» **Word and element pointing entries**
----------

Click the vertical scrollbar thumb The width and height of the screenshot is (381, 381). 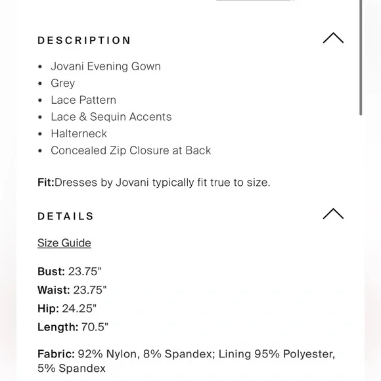361,58
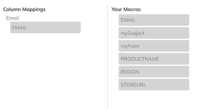Pick the myFrom macro
Viewport: 207px width, 109px height.
(154, 46)
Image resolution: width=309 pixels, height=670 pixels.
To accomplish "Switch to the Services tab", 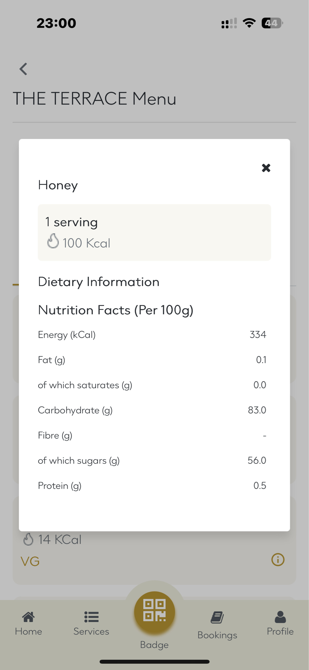I will tap(91, 622).

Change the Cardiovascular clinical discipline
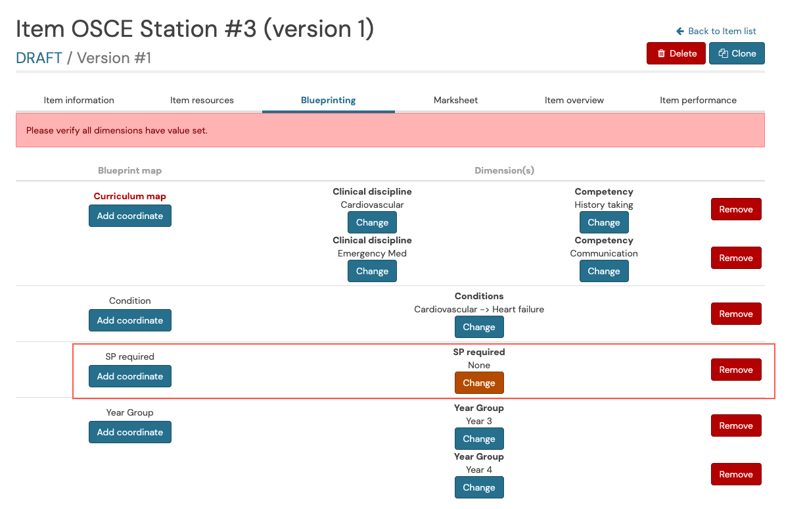pyautogui.click(x=372, y=222)
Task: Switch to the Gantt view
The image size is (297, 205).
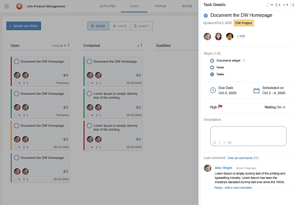Action: tap(142, 26)
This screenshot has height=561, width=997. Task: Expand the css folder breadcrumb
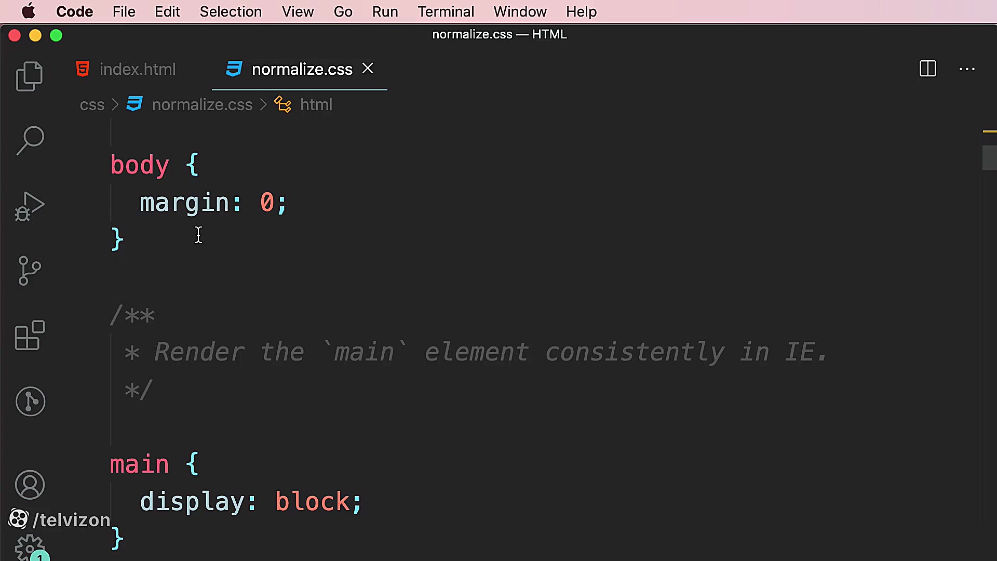[91, 104]
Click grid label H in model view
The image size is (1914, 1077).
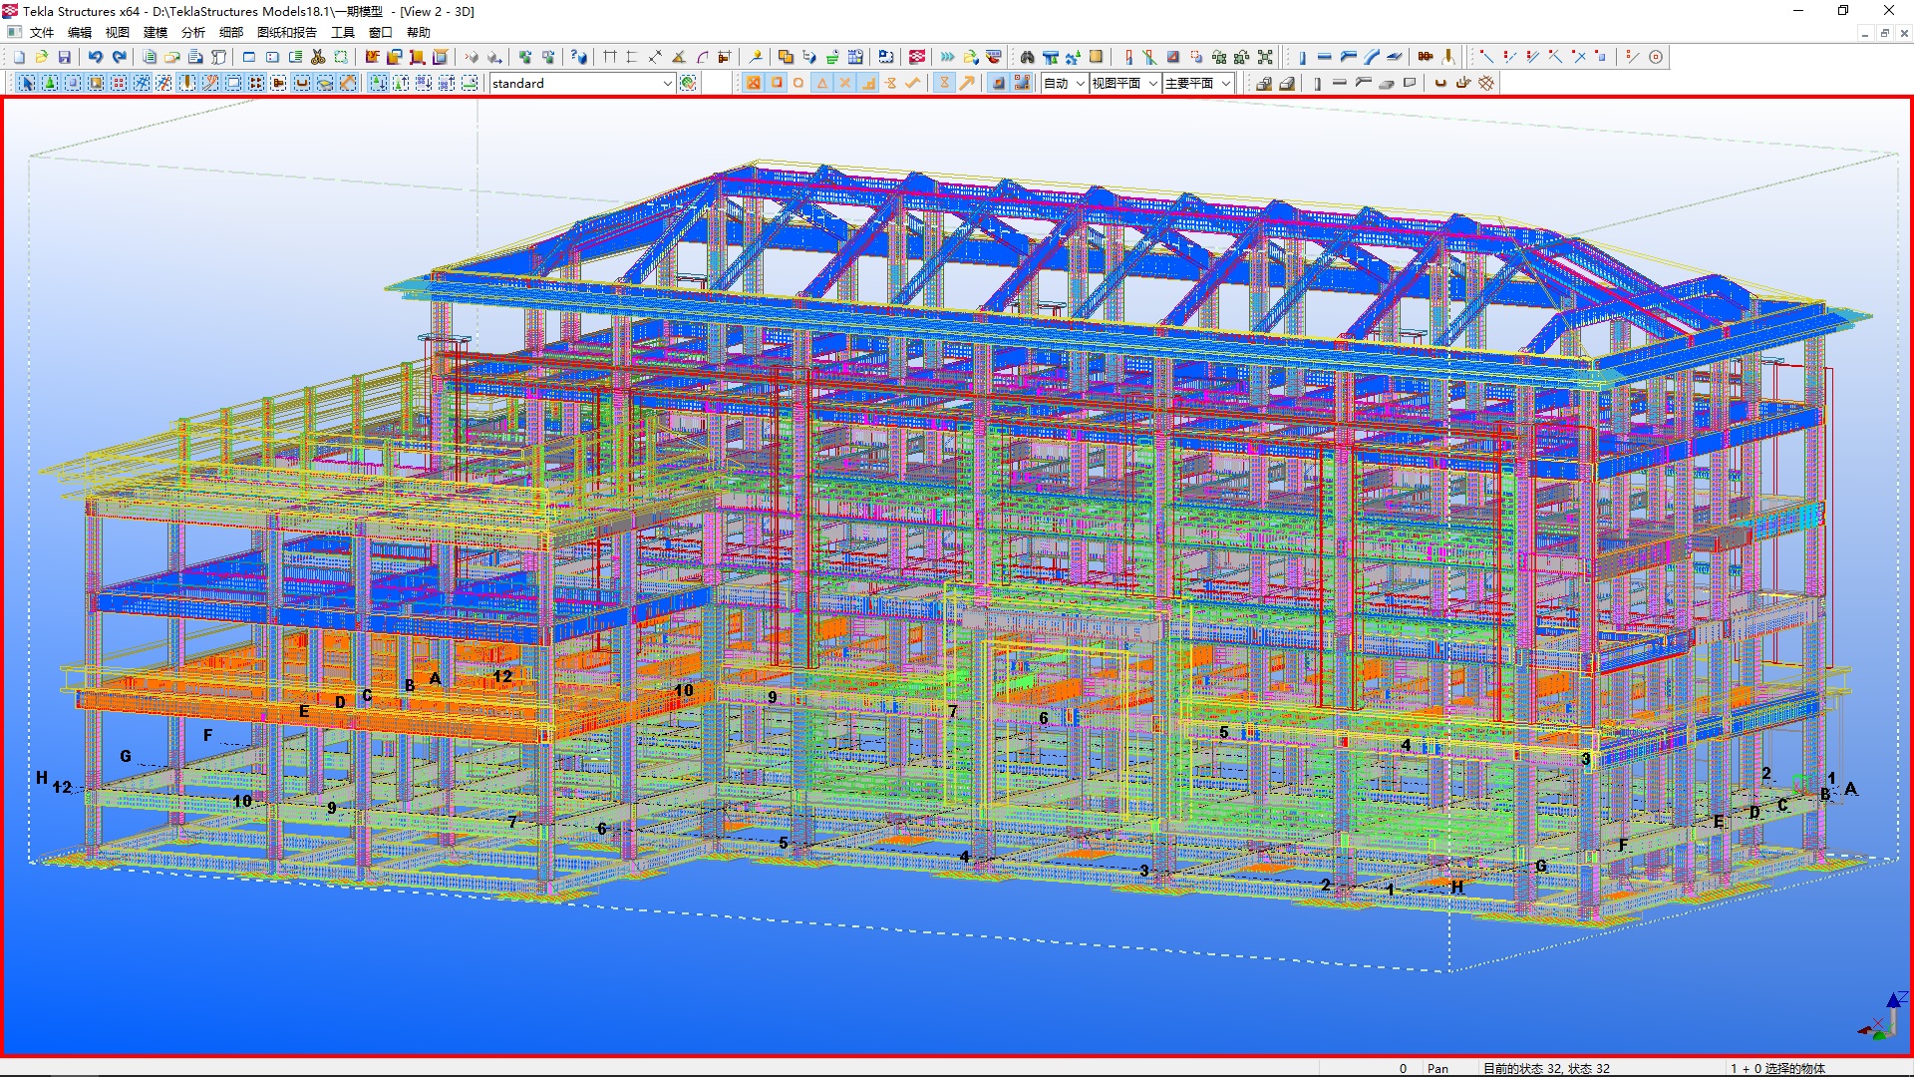[42, 777]
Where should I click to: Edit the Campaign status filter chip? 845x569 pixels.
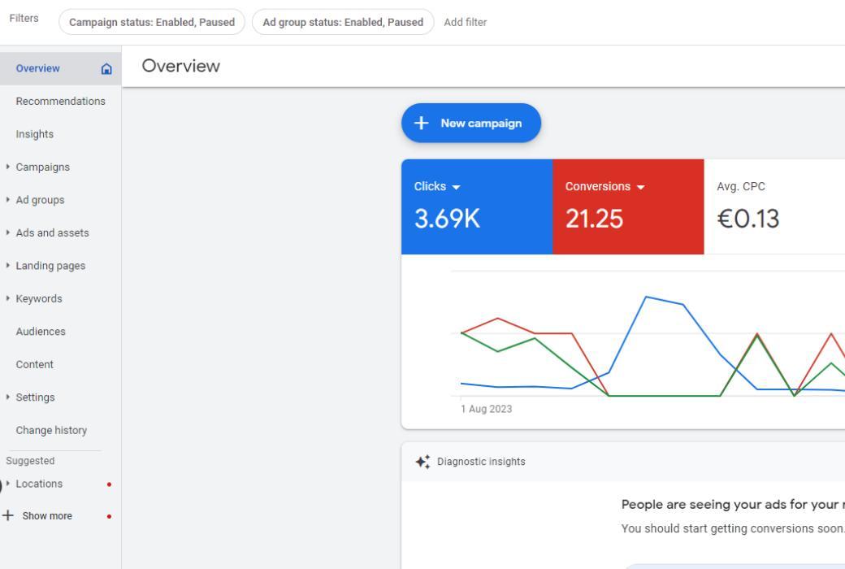[152, 22]
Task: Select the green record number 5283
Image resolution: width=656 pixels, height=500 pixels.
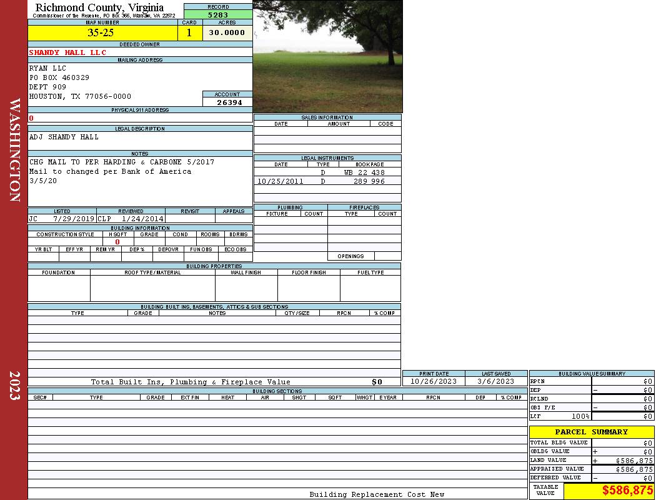Action: (x=218, y=14)
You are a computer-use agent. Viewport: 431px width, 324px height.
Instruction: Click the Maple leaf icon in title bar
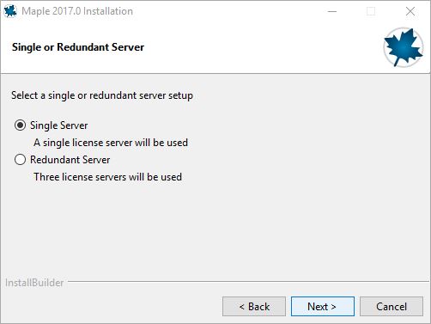(x=10, y=11)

----------

» **REQUIREMENT**
Give the lines of the records as a numbered list, starting at the line that contains "Click grid label H in model view" and ending with the last line of the records. Skip any blank lines and leave the pictures out.

» **RESULT**
1. Click grid label H in model view
2. The image size is (1914, 1077).
3. [42, 777]
4. Where should I click to: Edit the Campaign status filter chip? 845x569 pixels.
5. [152, 22]
6. Task: Select the green record number 5283
7. Image resolution: width=656 pixels, height=500 pixels.
8. Action: (x=218, y=14)
9. You are a computer-use agent. Viewport: 431px width, 324px height.
10. Instruction: Click the Maple leaf icon in title bar
11. (x=10, y=11)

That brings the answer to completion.